Invaders takes the classic lane-shooter feel of a vintage alien invasion game and stretches it into a cooperative-competitive room experience. Every connected player gets a ship, a score, a life count, and a place on the live scoreboard, but everyone shares the same battlefield, enemy formation, shields, and round progression.
The campaign runs through five escalating rounds. Each wave becomes denser, faster, and more dangerous, with more aggressive enemy shots and tougher pressure on the defensive line. Players can chip away at invaders, protect themselves behind the shared shields, and climb the ranking through score, survival, and accuracy. If the room clears every wave, the city holds. If the invasion breaks through first, the campaign ends with a final report.

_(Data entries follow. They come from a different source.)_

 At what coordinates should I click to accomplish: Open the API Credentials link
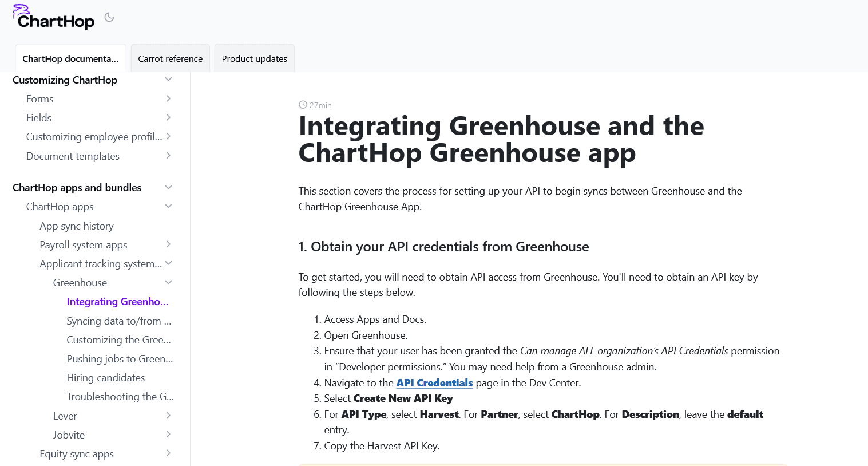point(434,383)
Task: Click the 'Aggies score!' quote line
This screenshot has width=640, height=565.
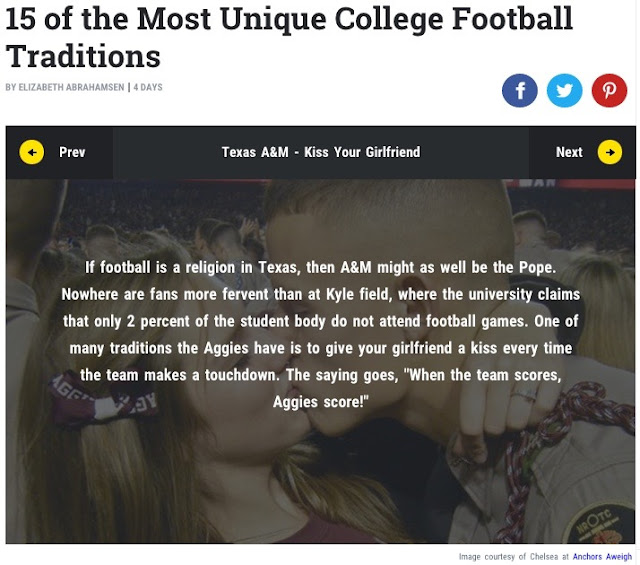Action: 321,401
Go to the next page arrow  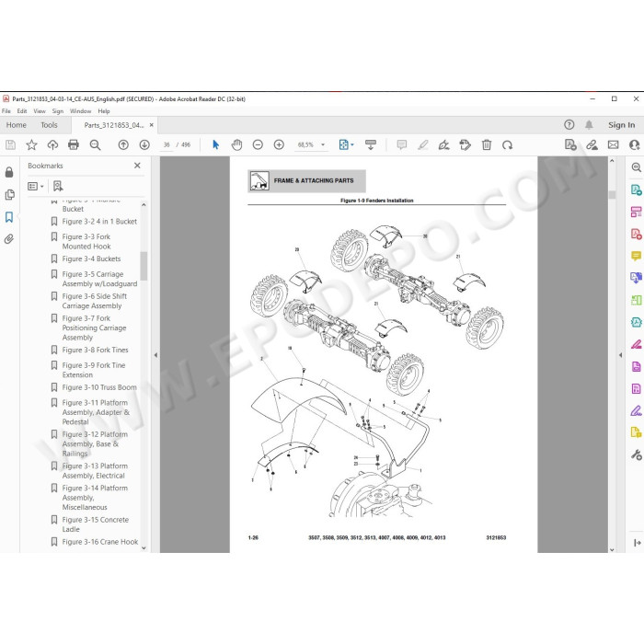click(144, 145)
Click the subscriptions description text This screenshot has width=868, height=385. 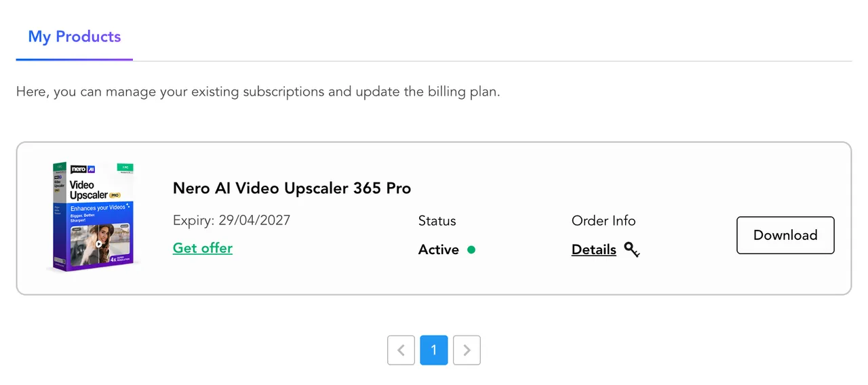point(258,92)
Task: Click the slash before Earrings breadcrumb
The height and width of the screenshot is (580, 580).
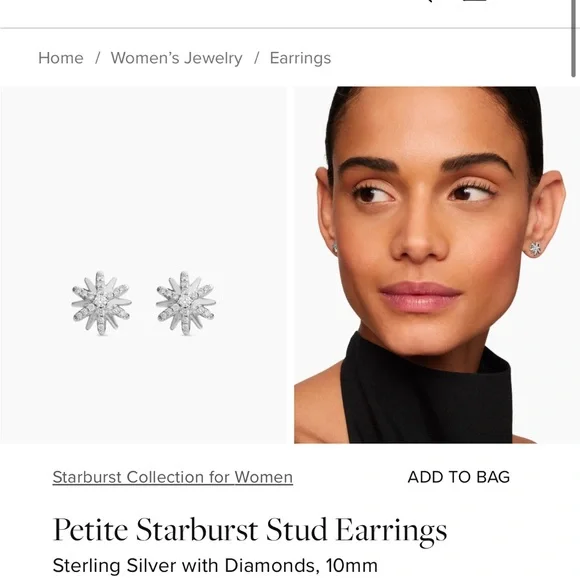Action: coord(256,58)
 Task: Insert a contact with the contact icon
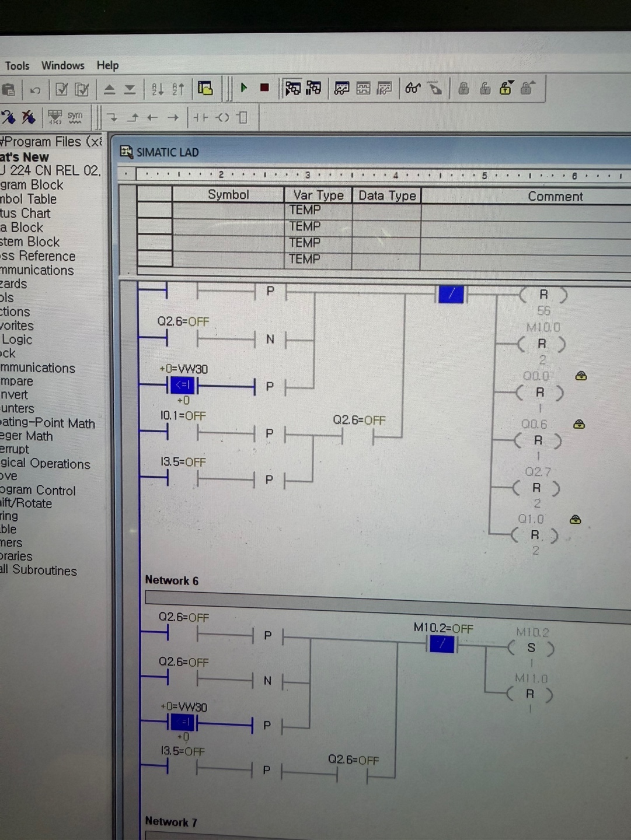pyautogui.click(x=200, y=117)
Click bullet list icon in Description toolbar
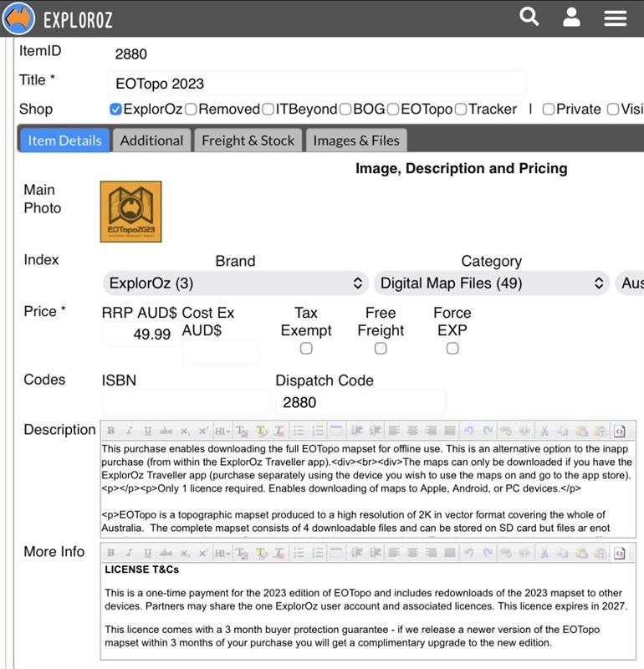 coord(299,431)
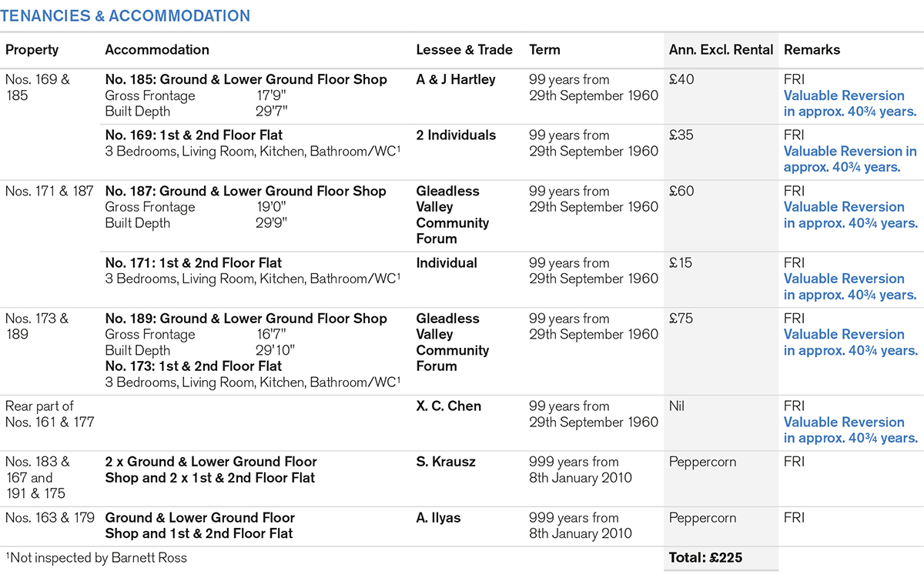This screenshot has height=581, width=924.
Task: Select the Property column header
Action: [x=32, y=50]
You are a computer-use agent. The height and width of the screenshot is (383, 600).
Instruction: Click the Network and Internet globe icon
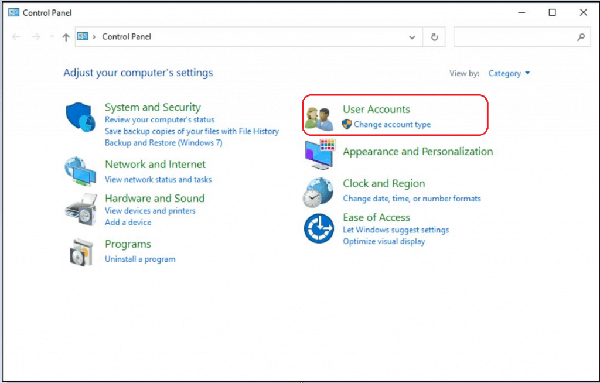click(x=80, y=171)
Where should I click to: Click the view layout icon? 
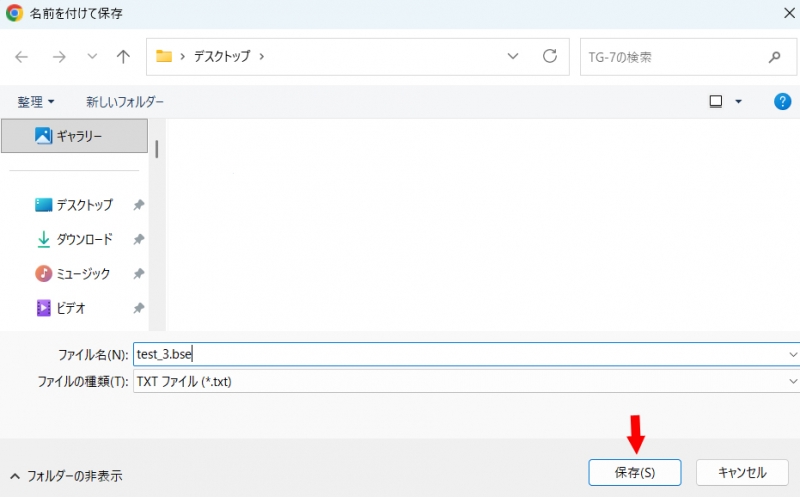[715, 102]
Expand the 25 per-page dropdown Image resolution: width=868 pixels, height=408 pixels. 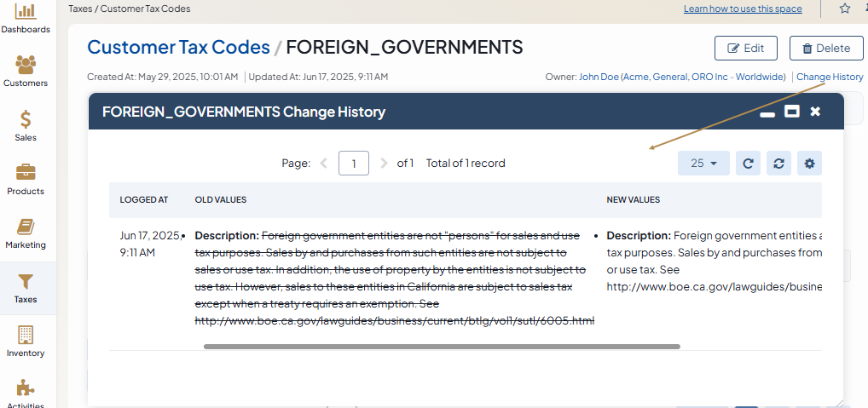click(x=703, y=164)
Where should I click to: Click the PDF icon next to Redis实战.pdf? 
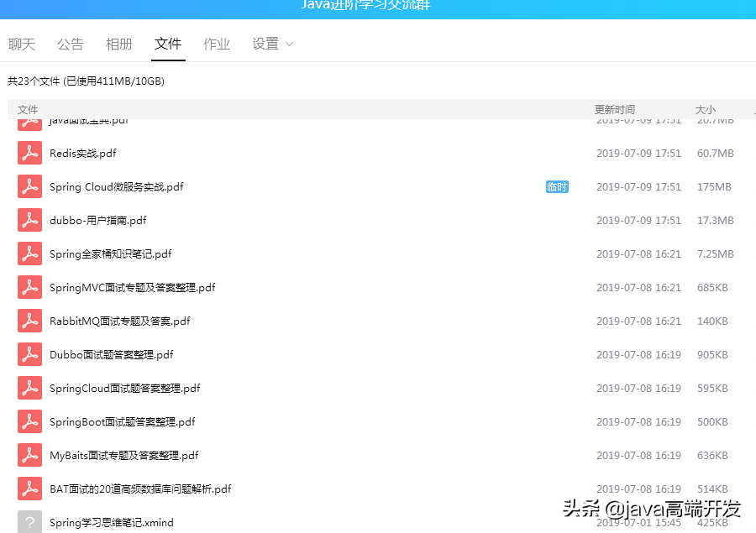pyautogui.click(x=29, y=153)
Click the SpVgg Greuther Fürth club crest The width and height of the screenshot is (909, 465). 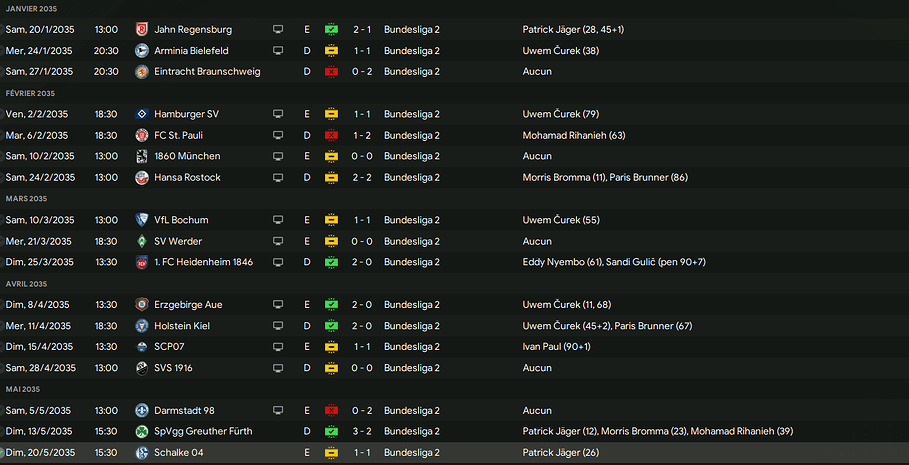click(x=142, y=432)
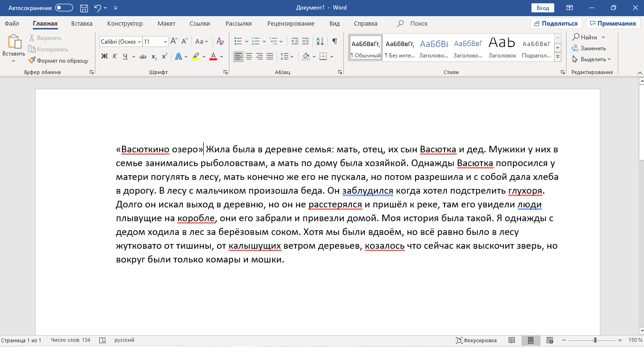Click the Заменить replace button
The image size is (644, 347).
click(x=589, y=48)
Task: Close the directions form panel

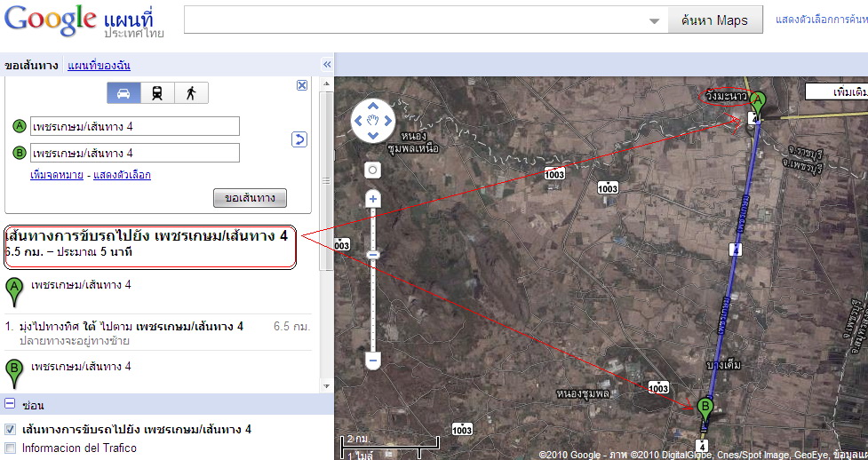Action: click(302, 85)
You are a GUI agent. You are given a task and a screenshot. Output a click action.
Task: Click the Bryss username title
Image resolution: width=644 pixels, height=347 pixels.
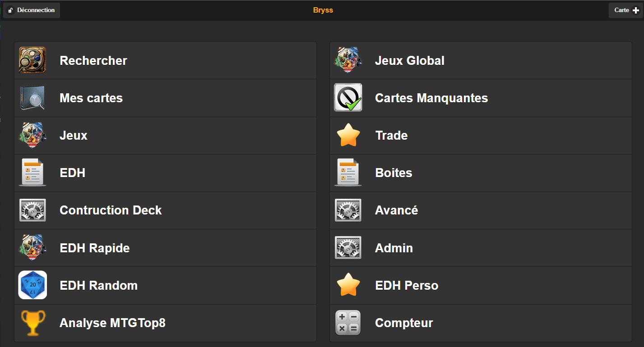point(323,10)
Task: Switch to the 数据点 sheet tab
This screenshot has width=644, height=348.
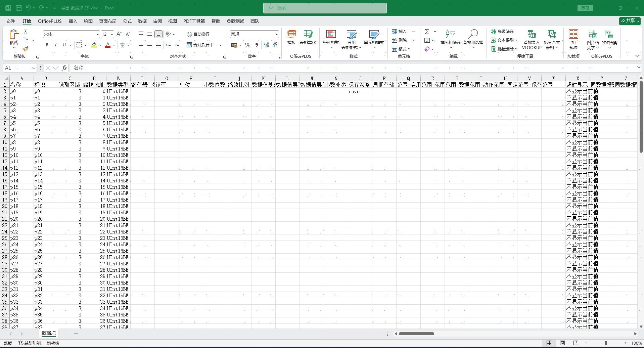Action: coord(49,333)
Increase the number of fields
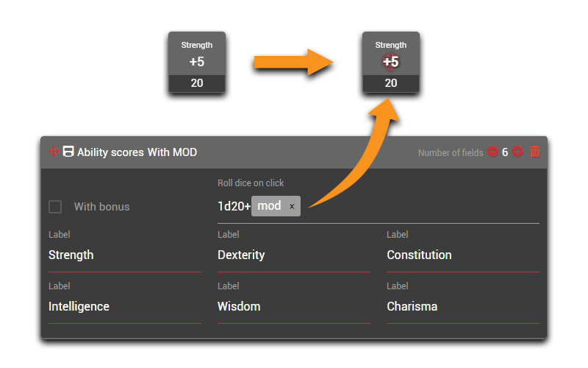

Open /invaders/ on the shared screen. Players scan the QR code to open /invaders-control/ on their phones in the same room. Each controller becomes a ship console with steering and firing controls.
Move left and right to line up shots, then fire upward into the invading formation. Enemy fire comes back down toward the defense line, so survival depends on moving, shooting, and using the shields without wearing them away too quickly.
Each player starts with 4 lives. Getting hit costs a life and sends the ship into a short respawn. As long as at least one pilot still has lives remaining, the defense can continue into the next round. Clearing a wave advances the campaign; losing the whole line ends it.
At the end of the run, Invaders shows a summary ranked by player performance, including score, accuracy, enemies destroyed, and remaining lives.
Invaders uses RCWeb's room-based WebSocket layer to split the experience between one display and many controllers. The display and all phones join the same RCWeb room using the rc values injected by the Java server. The display publishes a QR code with that room already selected, so pilots can jump straight into the right battle without setup friction.
The display owns the game state. It creates and advances the enemy formation, tracks players, shots, shields, rounds, respawns, and summary rankings, and decides when the campaign advances, resets, or ends. That keeps the action fair and gives every phone a clean view of the same invasion.
Phones communicate with the display through comms.js and RCWeb function calls. A controller registers itself, streams steering and firing input, and receives targeted updates for score, lives, rank, round status, and pulse messages. The result feels like a dedicated multiplayer cabinet defense game, but it runs on RCWeb's lightweight Java backend and vanilla browser apps.